Concepts of what constitutes osteoporosis have evolved from the single criterion of low bone mass to a more inclusive consideration of bone strength, based on both quantity and quality. The evidence driving this shift is drawn from many sources. For example, recent studies of bone geometry have shown what engineers have always known: material properties and structural strength are inseparable. Genetic factors also argue against a one-dimensional (ID) view of osteoporosis. Large-scale family studies present a strong case for genetic influences on bone mass and predisposition to fracture. The contribution of aging to fracture risk has long been known, but we are only now beginning to understand what happens to bone remodeling and microstructure in an aging skeleton. The recognition that osteoporosis is far more complex than previously thought suggests that factors in addition to bone mineral density (BMD) may be useful for evaluating bone fragility and therapeutic effectiveness. Although assessment of BMD is noninvasive and widely available, the degree of increase in BMD alone fails to account for the broader effectiveness of antiresorptive agents in reducing the risk of fractures related to osteoporosis.
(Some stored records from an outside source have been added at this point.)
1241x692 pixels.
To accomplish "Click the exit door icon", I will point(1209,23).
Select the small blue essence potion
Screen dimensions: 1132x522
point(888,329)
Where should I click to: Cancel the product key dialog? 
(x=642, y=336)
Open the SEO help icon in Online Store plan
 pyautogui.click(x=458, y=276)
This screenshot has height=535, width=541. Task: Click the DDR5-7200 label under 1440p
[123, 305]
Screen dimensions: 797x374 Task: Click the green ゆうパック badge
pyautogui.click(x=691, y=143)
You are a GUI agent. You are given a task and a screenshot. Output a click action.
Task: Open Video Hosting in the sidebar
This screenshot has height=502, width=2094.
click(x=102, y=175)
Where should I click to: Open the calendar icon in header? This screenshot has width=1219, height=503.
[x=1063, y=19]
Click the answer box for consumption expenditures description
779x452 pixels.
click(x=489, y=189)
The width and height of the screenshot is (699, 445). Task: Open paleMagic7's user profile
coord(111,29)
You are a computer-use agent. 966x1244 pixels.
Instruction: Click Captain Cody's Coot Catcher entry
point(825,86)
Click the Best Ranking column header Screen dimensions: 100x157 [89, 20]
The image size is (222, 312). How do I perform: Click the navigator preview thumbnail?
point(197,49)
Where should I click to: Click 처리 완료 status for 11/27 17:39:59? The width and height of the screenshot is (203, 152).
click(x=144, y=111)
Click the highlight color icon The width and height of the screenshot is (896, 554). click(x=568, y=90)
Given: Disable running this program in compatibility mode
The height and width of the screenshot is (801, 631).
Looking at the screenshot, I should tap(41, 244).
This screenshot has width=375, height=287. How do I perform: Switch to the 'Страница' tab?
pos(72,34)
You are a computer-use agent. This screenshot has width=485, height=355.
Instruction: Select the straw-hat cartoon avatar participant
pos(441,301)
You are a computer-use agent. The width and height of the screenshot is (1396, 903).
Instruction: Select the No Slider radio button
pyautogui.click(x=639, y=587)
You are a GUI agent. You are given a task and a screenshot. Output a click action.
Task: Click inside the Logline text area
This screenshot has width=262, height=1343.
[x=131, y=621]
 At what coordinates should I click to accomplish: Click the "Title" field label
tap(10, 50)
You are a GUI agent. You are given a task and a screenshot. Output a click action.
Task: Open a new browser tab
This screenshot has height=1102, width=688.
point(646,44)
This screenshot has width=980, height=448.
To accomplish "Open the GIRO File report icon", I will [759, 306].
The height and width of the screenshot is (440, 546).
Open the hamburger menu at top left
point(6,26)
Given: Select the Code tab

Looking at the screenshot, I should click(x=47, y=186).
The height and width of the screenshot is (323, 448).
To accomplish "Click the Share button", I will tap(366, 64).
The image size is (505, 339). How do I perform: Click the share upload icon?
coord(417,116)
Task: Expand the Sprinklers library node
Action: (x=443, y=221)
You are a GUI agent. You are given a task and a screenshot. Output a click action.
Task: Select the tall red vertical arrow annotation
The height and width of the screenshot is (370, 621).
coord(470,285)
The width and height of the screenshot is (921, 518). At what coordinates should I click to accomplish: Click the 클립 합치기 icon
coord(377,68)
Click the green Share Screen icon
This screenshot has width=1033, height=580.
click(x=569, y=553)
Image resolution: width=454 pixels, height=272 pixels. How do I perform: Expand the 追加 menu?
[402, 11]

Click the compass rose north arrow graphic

Indeed, the very multiplicity of factors that determine fracture risk implies that response to therapy may be equally complex. Studies of response to antiresorptive agents and the cellular processes they induce are at best preliminary at this time. Although new technologies have been applied to studying bone microarchitecture, their invasive nature limits wide use. New methods are needed to provide insight into the causes and effects of bone fragility. The definition of osteoporosis, meanwhile, must still be considered a work in progress.